Unsolved
This post is more than 5 years old
6 Posts
0
25513
sslcsrgen via firmware racadm (ssh) on iDRAC8
Hello,
I like the fact that most racadm subcommands can be used via SSH as this makes scripting easier when no racadm tool needs to be distributed. Looking in the documentation I also see that sslcsrgen is supported via SSH interface, and it also seems to do anything.
However I have no idea how to get the CSR message. (It could be printed to the output but it is not). With a remote racadm command the sslcsrgen safes to a local file. But I guess otherwise it is stored somewhere in the iDRAC - how can I access it?
I reallly like the
DELL-Shine K
4 Operator
4 Operator
•
3K Posts
0
April 29th, 2015 21:00
Using SSH you can only initiate CSR generation. File will be generated in iDRAC. For downloading CSR file you have to use below racadm command from local or remote racadm interface.
racadm sslcsrgen -f
For more information you can refer Racadm CLI Guide. Link given below
http://topics-cdn.dell.com/pdf/integrated-dell-remote-access-cntrllr-8-with-lifecycle-controller-v2.00.00.00_Reference%20Guide2_en-us.pdf
Eckes
6 Posts
0
April 30th, 2015 10:00
Thanks for the confirmation!
This is very unfortunate, since installing and maintaining racadm is somewhat of a pain. With remote ssh connection iDRAC is so smooth to use (and with ssh multiplexing even quite fast). It is a pitty the CSR is not "printed" or can be downloaded by a url or scp. Especially as the file is obviously present as such.
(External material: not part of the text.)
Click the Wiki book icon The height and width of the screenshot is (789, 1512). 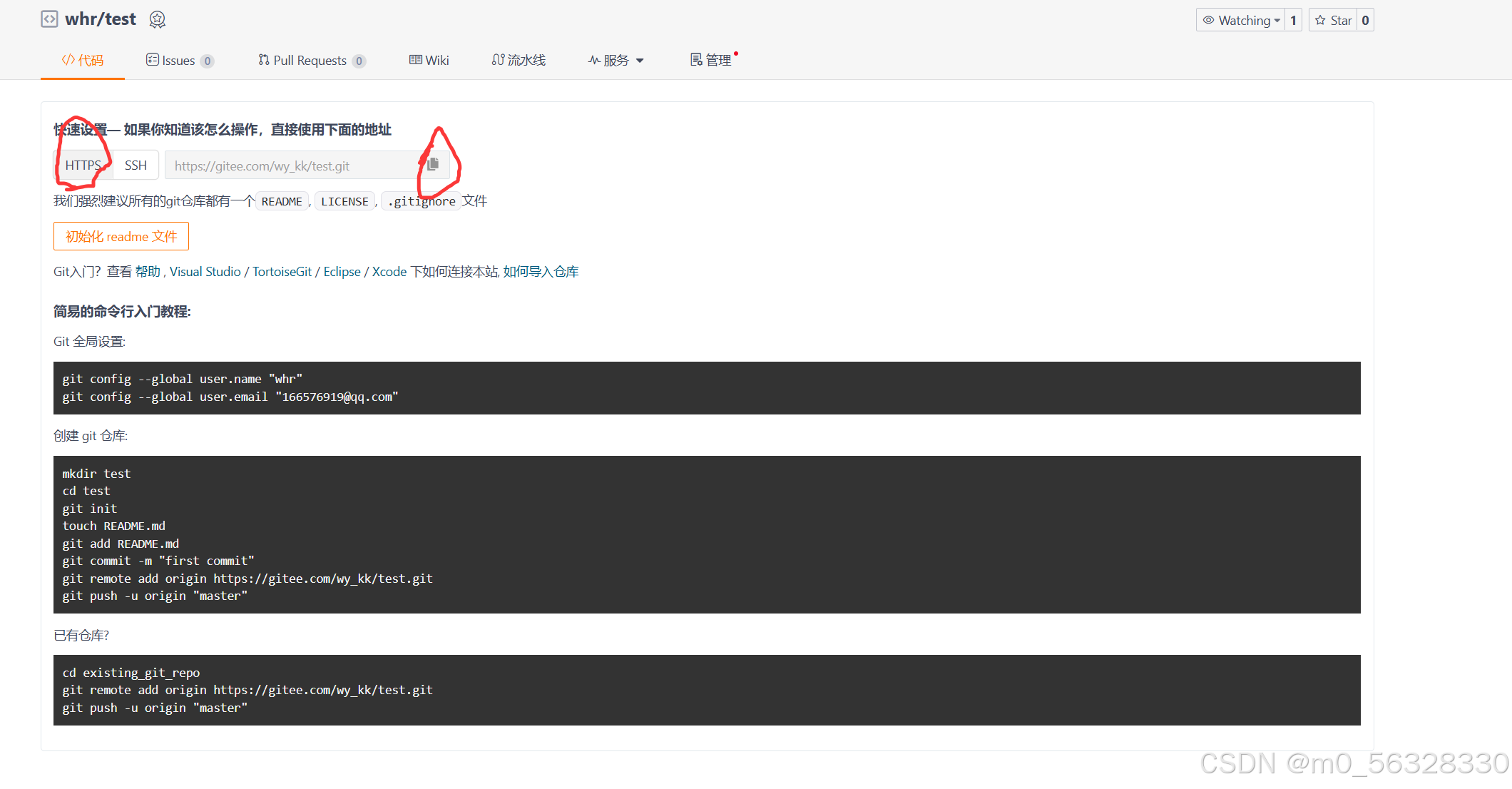[416, 60]
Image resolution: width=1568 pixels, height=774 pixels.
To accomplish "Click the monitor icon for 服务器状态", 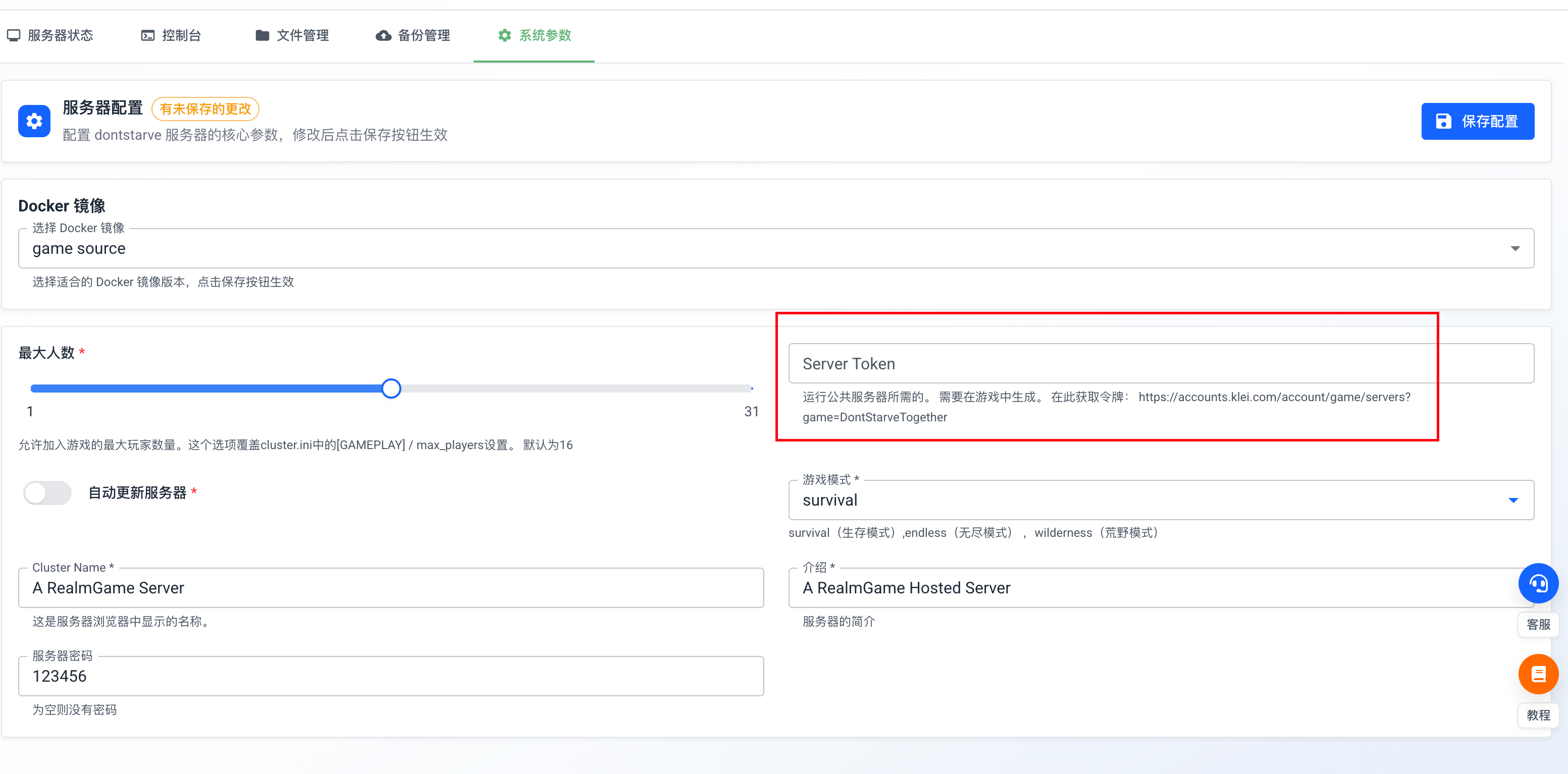I will pos(14,35).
BTW: just a nitpick, the CSR gui should be really updated for subjectAlternativeName attributes instead of the old CN method.
DELL-Shine K
4 Operator
4 Operator
•
3K Posts
0
May 1st, 2015 21:00
Currenlty iDRAC does not support "subjectAlternativeName" as part of CSR generation. But there is another way you can achieve this. You can create CSR and certificate outside iDRAC with all fields as per your requirement and later upload private key and certificate to iDRAC. If you do not want to install racadm you can achieve the above using WSMAN.